Nobuyoshi Kaiki (1), Kazuya Takeda (2), Yoshinori Sagisaka (1)

(1) ATR Interpreting Telephony Research Laboratories, Kyoto, Japan
(2) KDD Kamifukuoka R & D Laboratories, Saitama, Japan

In this paper, duration control factors are statistically analyzed using Japanese speech data uttered by four speakers. According to previous studies, the important factors are phoneme category, neighboring phonemes, position in breath group and mora count of breath group. In addition to the above factors, we introduce several new control factors.

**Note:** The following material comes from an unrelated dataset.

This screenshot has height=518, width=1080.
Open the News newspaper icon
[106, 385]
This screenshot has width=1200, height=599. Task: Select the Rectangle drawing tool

They are position in phrase, mora count of phrase, content / function word category, pre- and post-adjacent phonemes, and temporal compensation caused by geminated consonants. Using these statistically significant factors, a vowel duration model is proposed for Japanese speech synthesis. The duration prediction experiments using this model showed that the root mean square errors between predicted duration and observed duration were 15.30ms (19.6% of the average length) for vowels in the training set, and 15.84ms (19.9% of the average length) for vowels in the testing set.